La confusión en el diagnóstico y los costos señalados anteriormente podrían resultar en un mal desempeño de los primeros gobiernos una vez aprobada la nueva Constitución. Considerando el nivel de incertidumbre y necesidad por cambios concretos que ha vivido el país desde octubre de 2019, a lo que se suman las consecuencias de la pandemia y un complejo escenario económico en los próximos años, resulta difícil pensar que la gente tendrá la voluntad de continuar esperando hasta que un nuevo régimen político, sea parlamentario o semipresidencial, comience a dar señales de un funcionamiento medianamente aceptables. Esto último, puede demorar años.
De ser así, no solo se cuestionaría al gobierno de turno. Esto me lleva a reflexionar sobre un posible cambio de régimen político y el legado de la nueva Constitución. Al parecer, entre quienes buscan terminar con el presidencialismo chileno existe una percepción de que la nueva Carta Fundamental solo será vista realmente como “nueva” si se reemplaza el sistema presidencial. Quizás, se cree que poco importarían otros grandes cambios constitucionales si se mantiene el presidencialismo, incluso reformado. En ese sentido, un nuevo régimen político, parlamentario o semipresidencial, estaría atado simbólicamente a la nueva Constitución. Por esta razón, creo que el potencial cambio del régimen político representa un riesgo para la legitimidad (y continuidad) de la nueva Carta Magna.

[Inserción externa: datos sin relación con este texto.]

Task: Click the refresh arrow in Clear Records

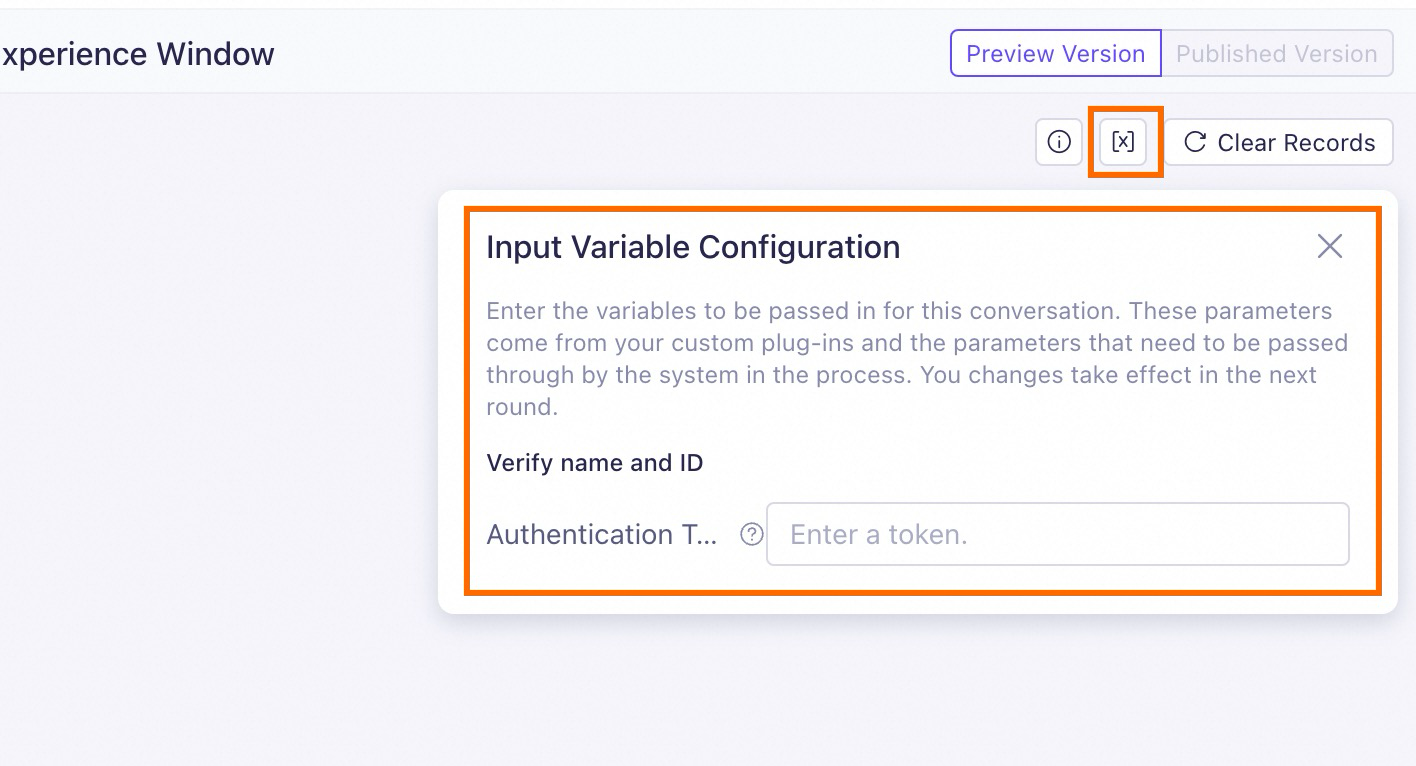Action: 1194,142
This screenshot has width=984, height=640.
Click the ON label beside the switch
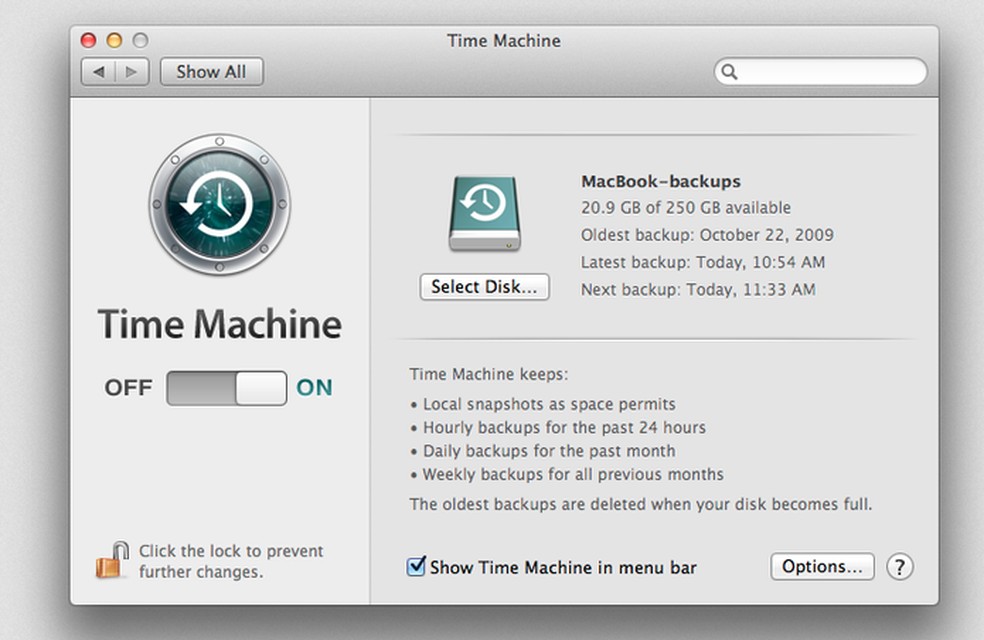tap(315, 388)
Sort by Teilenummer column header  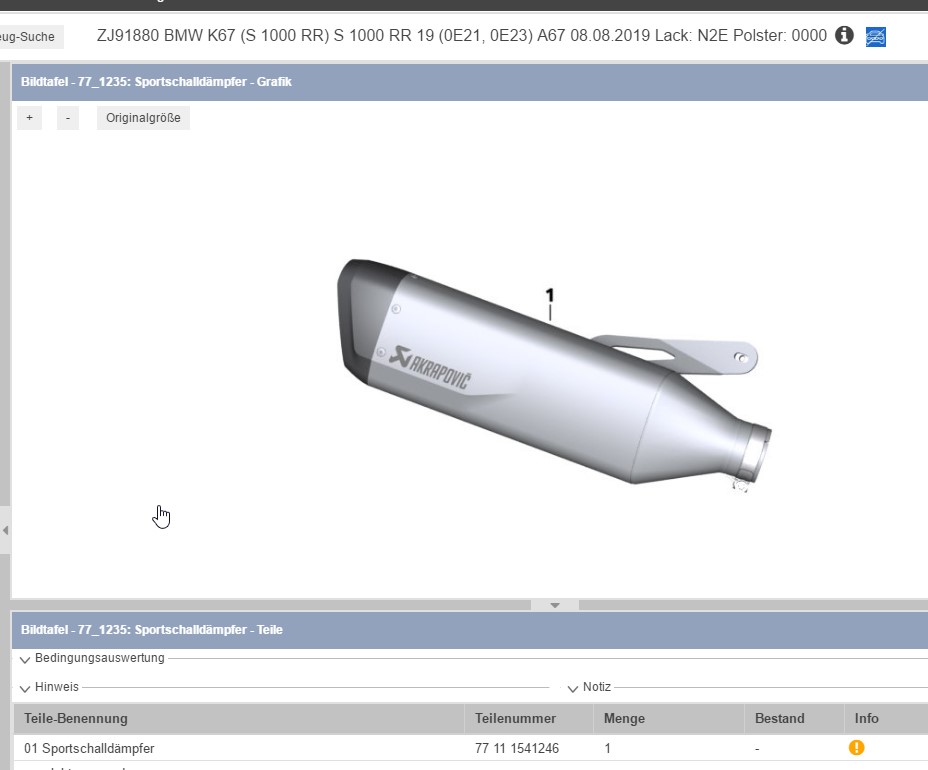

Para concluir, dado que el nuevo régimen político que se adopte estará indiscutible y simbólicamente atado a la nueva Constitución, un mal desempeño del primero puede terminar con fuertes cuestionamientos hacia esta última. Arriesgar la nueva Carta Fundamental, con todo lo importante que de ella que se ha destacado (e.g., primera vez en la historia de Chile que participa la ciudadanía, con inclusión de pueblos indígenas y paridad de género), por reemplazar el presidencialismo en base a un injustificado diagnóstico, con costos significativos en la etapa de instalación y sin ninguna garantía de que el nuevo régimen político será mejor, es algo que se debiera evitar. La forma más consistente y justificada de avanzar en torno al régimen político es discutir reformas a nuestro actual sistema presidencial.
* Esta columna está basada parcialmente en el libro “Presidencialismo: Reflexiones para el Debate Constitucional en Chile”, el cual será publicado por la editorial Fondo de Cultura Económica en las próximas semanas.